だが、三好為三と香西氏は、8月28日夜には、天王寺の信長の陣に参上することができたのでした。
その後、信長は砦の構築を命じ、そこに武将を入れたり、9月9日には天王寺から天満が森に陣を移したりしています。
「大鉄砲」の登場
翌日、信長は諸方より埋め草(堀などを埋めるための草)を集めさせ、敵方の城の近辺にある江堀を埋めてしまったようです。
大坂には、将軍・義昭も入っていましたが(9月3日)、9月12日、義昭と信長は海老江(大阪市福島区)に共に陣を構えます。
そして野田・福島の要害に籠る敵方に攻撃を仕掛けたのです。夜に土手を築き、要害の塀際に詰め寄り、多くの櫓を建てます。その後「大鉄砲」(『信長公記』)にて城中に攻撃を仕掛けたのでした。これが『信長公記』における「大鉄砲」の初見です。

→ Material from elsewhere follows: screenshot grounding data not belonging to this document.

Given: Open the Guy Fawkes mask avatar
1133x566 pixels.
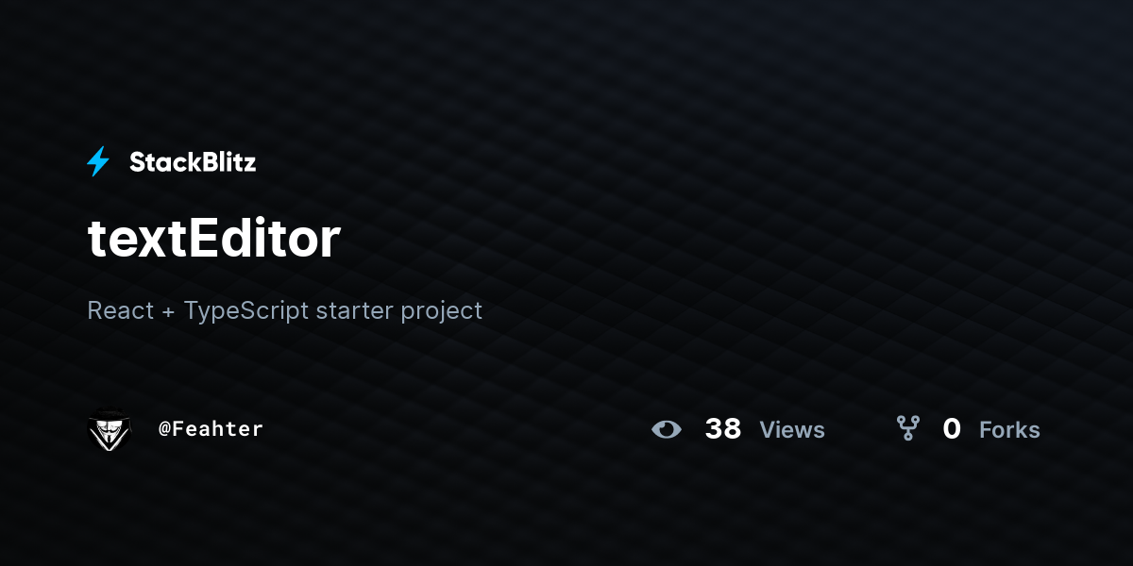Looking at the screenshot, I should pos(110,429).
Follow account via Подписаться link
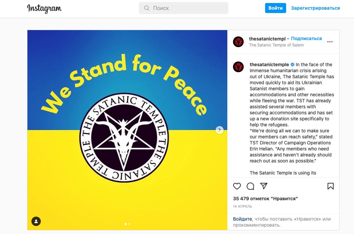This screenshot has height=234, width=354. tap(306, 39)
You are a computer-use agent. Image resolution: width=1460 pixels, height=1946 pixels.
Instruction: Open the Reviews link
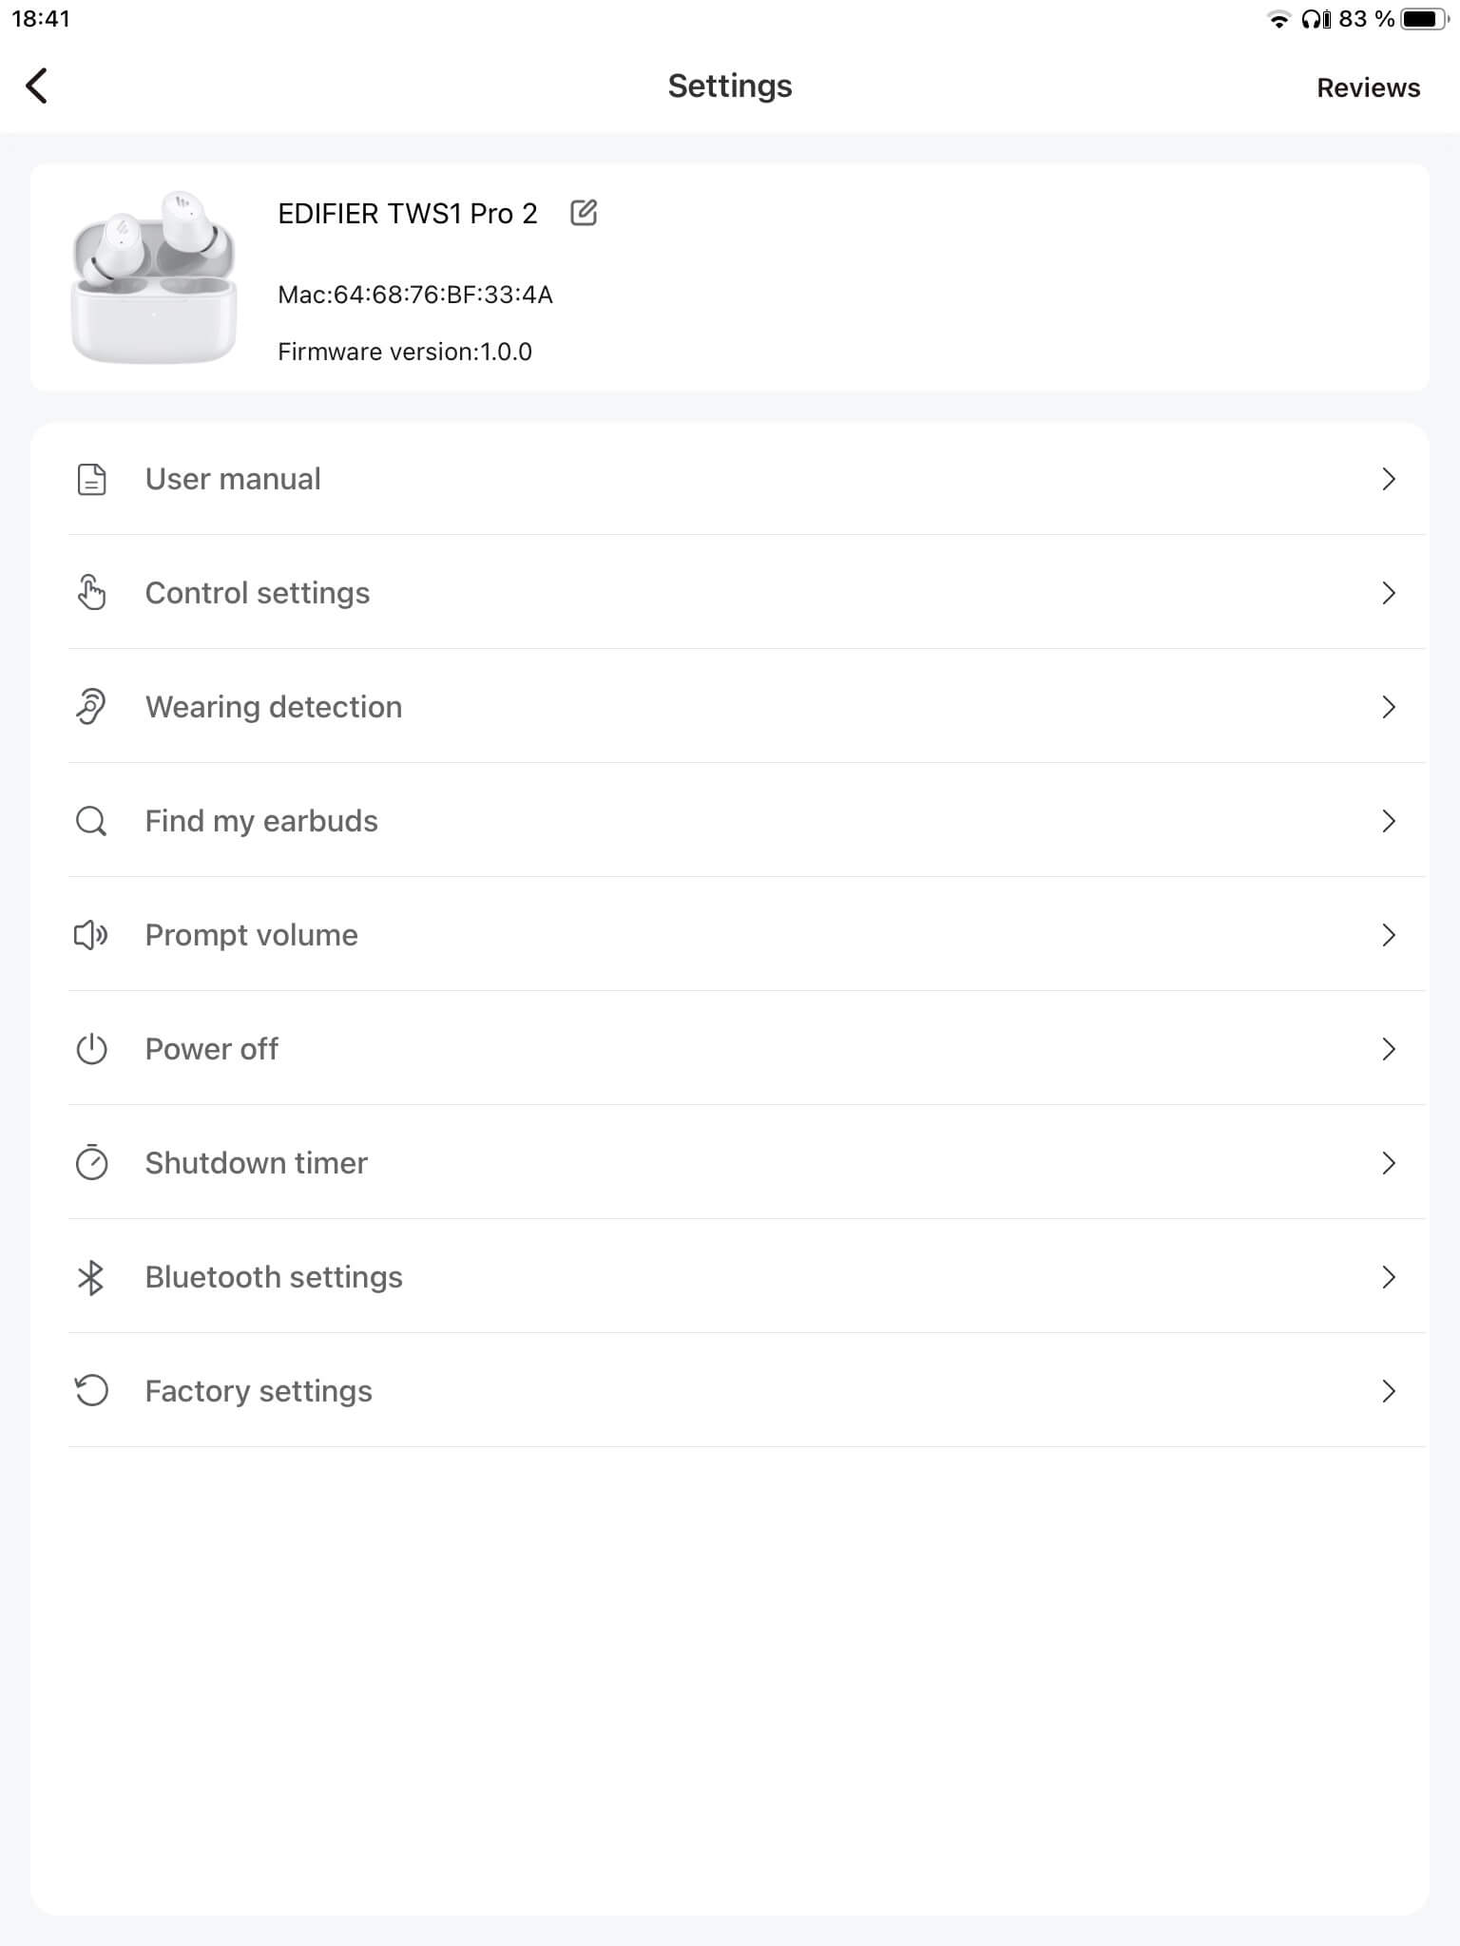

この大鉄砲とは、鉄砲を大きくしたものだったと考えられています。しかし火縄銃とは別物であり、塀や櫓を打ち崩すほどの威力を持っていたのです(伊勢長島の一向一揆攻めの時にも織田軍は大鉄砲を使用しています)。
敵・味方の鉄砲が日夜、天地に響き渡るほどの凄まじい銃撃戦が展開されますが、信長方が優勢となります。
根来・雑賀など紀伊国の軍勢2万も信長方に加勢していたのですが、それらの軍勢は3000挺もの鉄砲を有していたとのこと。凄まじい銃撃により弱体化した三好三人衆方は、和睦を願い出るまでになります。
ところが、信長は和睦を拒否。兵糧攻めにするべきだとして、和睦を許容しませんでした。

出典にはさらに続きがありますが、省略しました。